▶ _Task prompt_: Extract every line between the one with "This screenshot has height=301, width=595." and the end of the entries, both included, word for word and free of pictures.

Stored items from a collection
***

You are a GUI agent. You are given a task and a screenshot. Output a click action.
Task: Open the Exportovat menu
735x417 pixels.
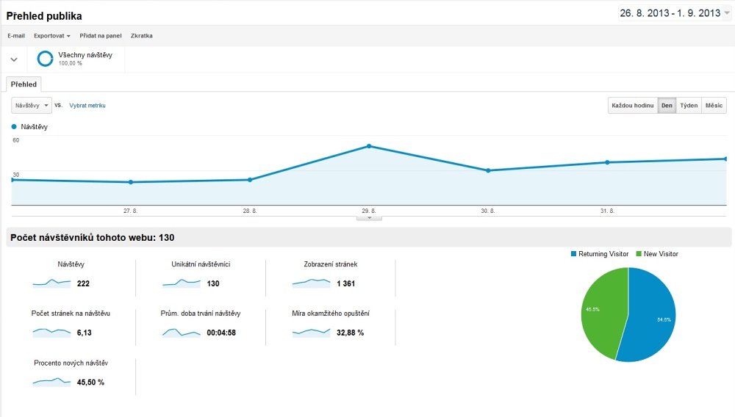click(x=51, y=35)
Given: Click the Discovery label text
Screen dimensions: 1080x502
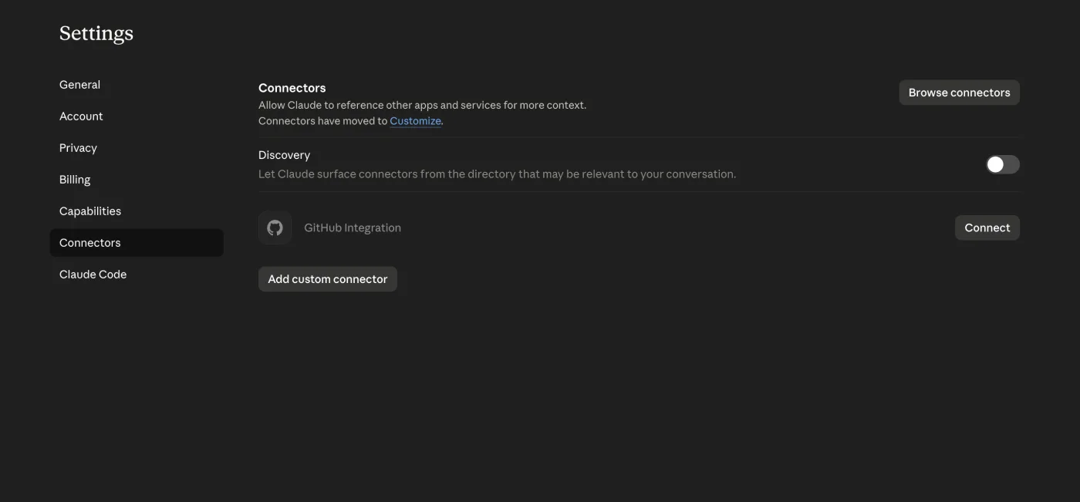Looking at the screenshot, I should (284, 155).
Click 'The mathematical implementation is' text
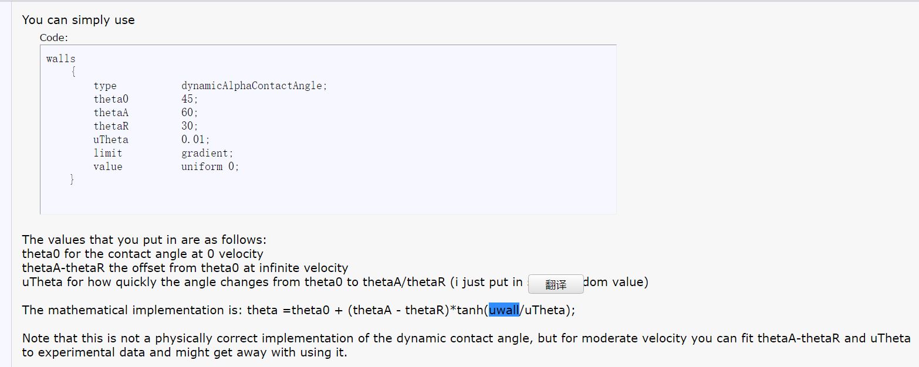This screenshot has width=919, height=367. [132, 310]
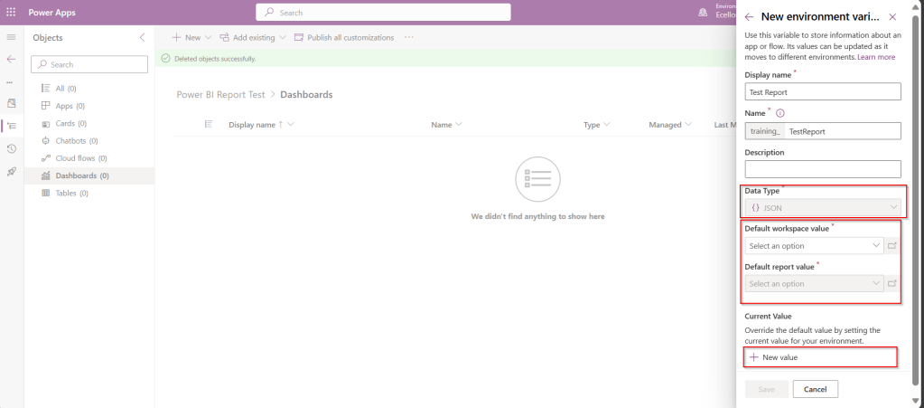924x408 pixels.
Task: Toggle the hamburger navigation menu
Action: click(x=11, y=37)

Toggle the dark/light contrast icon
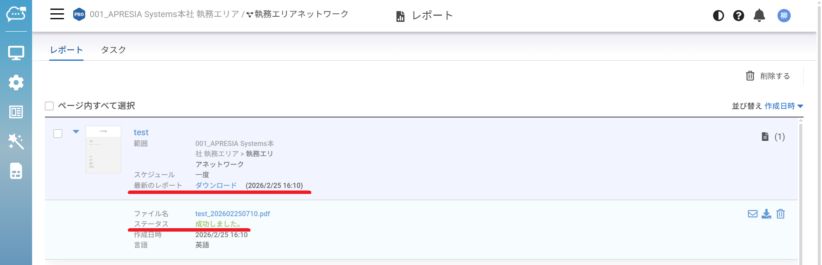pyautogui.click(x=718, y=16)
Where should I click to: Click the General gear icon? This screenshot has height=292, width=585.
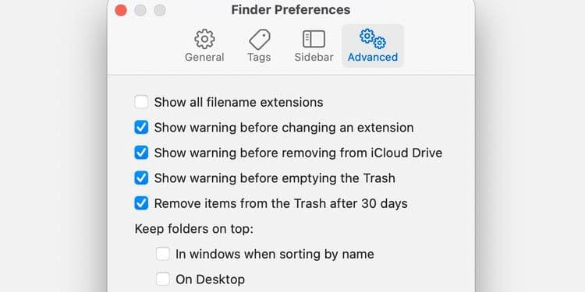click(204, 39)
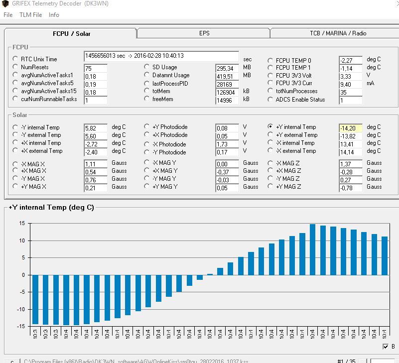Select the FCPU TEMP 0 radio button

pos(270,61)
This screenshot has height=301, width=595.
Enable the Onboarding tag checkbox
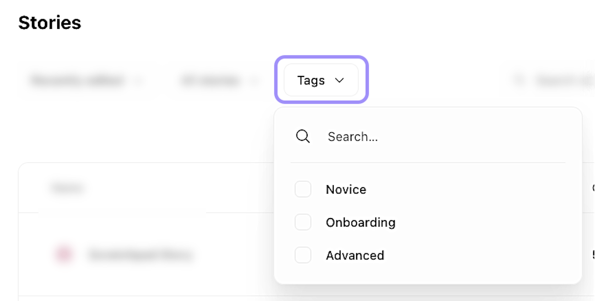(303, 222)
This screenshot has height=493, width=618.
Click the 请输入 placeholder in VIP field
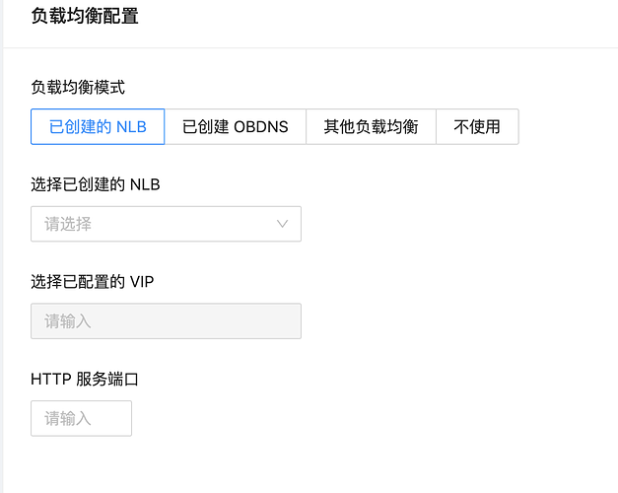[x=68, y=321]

***

▶ _Solution to this exercise_:
This screenshot has height=301, width=595.
Enable the Onboarding tag checkbox
(303, 222)
This screenshot has height=493, width=618.
Click the 请输入 placeholder in VIP field
[x=68, y=321]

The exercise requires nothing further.